KARANGJATI: Bayang-Bayang Kolonial

Catur Nugroho
Chapter #1

Chapter 1: Suara dari Bawah Tanah

Kabut tebal menyelimuti jalan berkelok menuju Desa Karangjati. Arumi menyeka kaca mobil rentalnya yang mulai berembun. Dingin pagi itu menusuk tulang, meski jarum jam baru menunjukkan pukul 07.00. Di kejauhan, siluet menara pabrik bergaya Eropa tua menjulang di antara pepohonan, seperti jari-jari raksasa yang mencengkeram langit kelabu.


“Inilah tempatnya…” gumamnya sambil melihat foto pabrik di dokumen kakeknya.
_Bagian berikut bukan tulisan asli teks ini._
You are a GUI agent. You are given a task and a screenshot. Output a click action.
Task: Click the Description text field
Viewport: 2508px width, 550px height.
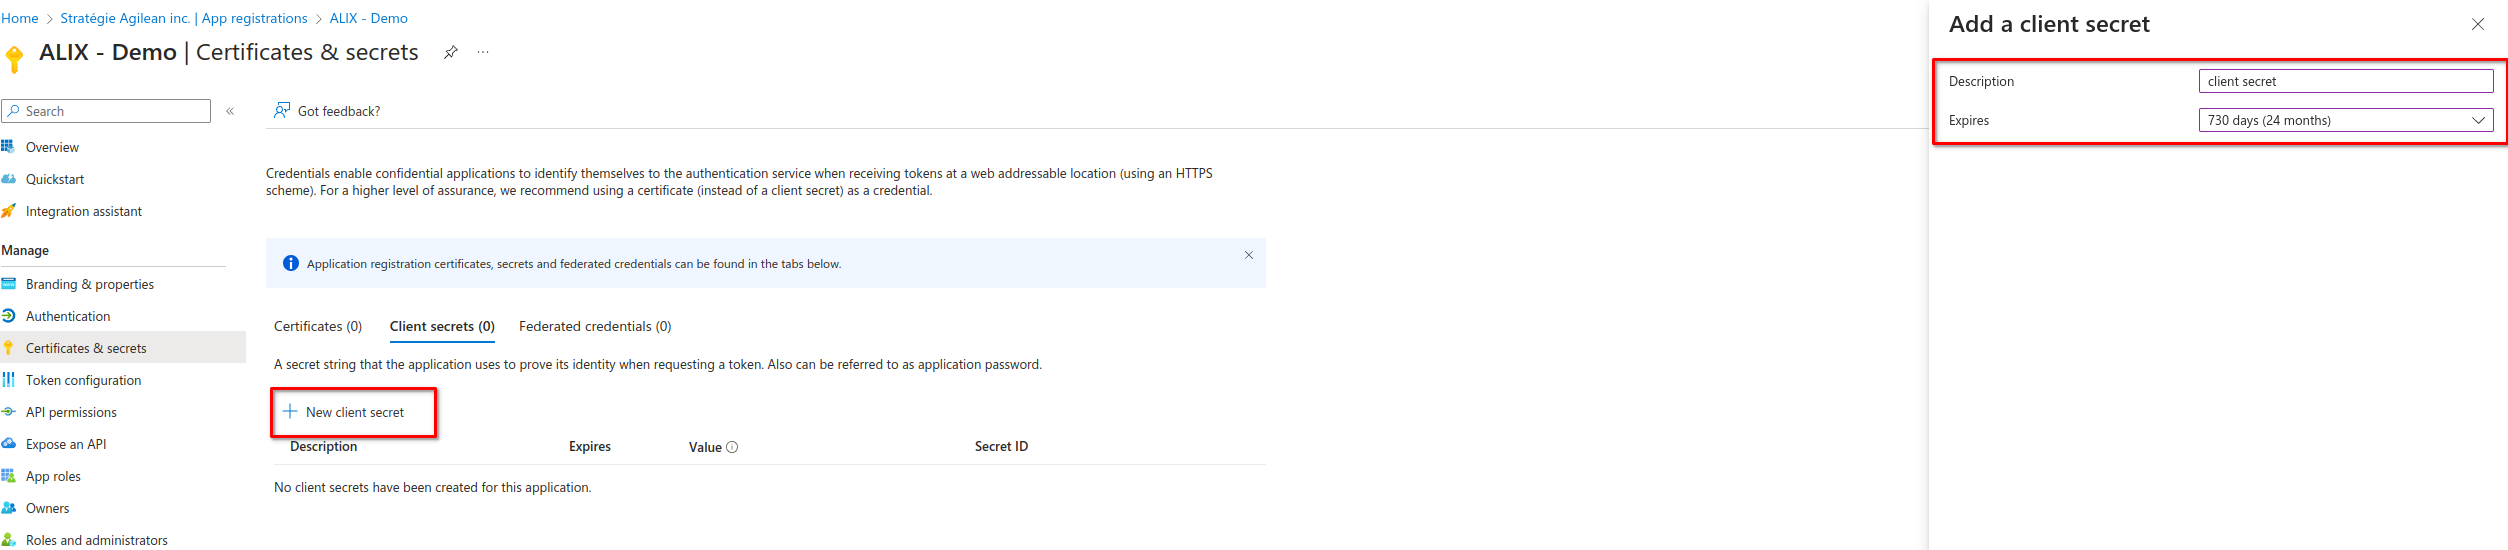point(2345,81)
Foto hitam putih itu diambil tahun 1932, dengan tulisan “Karangjati Suikerfabriek” di gerbang besi berkarat. Kakek Arumi, almarhum Raden Mas Suryadi, adalah salah satu mandor pabrik sebelum akhirnya menghilang secara misterius di era 1950-an.


Begitu mobilnya melewati gapura desa, beberapa warga melirik curiga. Seorang nenek tua tiba-tiba melempar garam ke arah mobil sambil berbisik lirih, “Pulanglah, Non. Mereka tidak suka diganggu.” Arumi mengabaikannya.


Pabrik itu lebih mengerikan dari yang ia bayangkan. Dinding bata merahnya ditumbuhi lumut dan akar-akar liar. Jendela-jendela pecah seperti mata buta yang mengawasi setiap langkahnya. Denny, pemuda berkaos oblong yang ditugasi kepala desa menemani Arumi, menghela napas.


“Nggak pernah ada yang berani masuk ke sini setelah maghrib, Mbak. Katanya… suara mesin masih berputar, dan ada tangisan perempuan.”


Arumi memaksakan senyum. Sebagai akademisi, ia tidak percaya takhayul. Tapi sejak tadi, tengkuknya terus merinding.


Ruangan pertama yang mereka masuki adalah kantor administrasi. Lemari arsip berlapis debu masih berisi dokumen berbahasa Belanda. Arumi segera sibuk memotret setiap halaman. Tiba-tiba, angin dingin menerpa, membanting jendela kayu hingga pecah berantakan.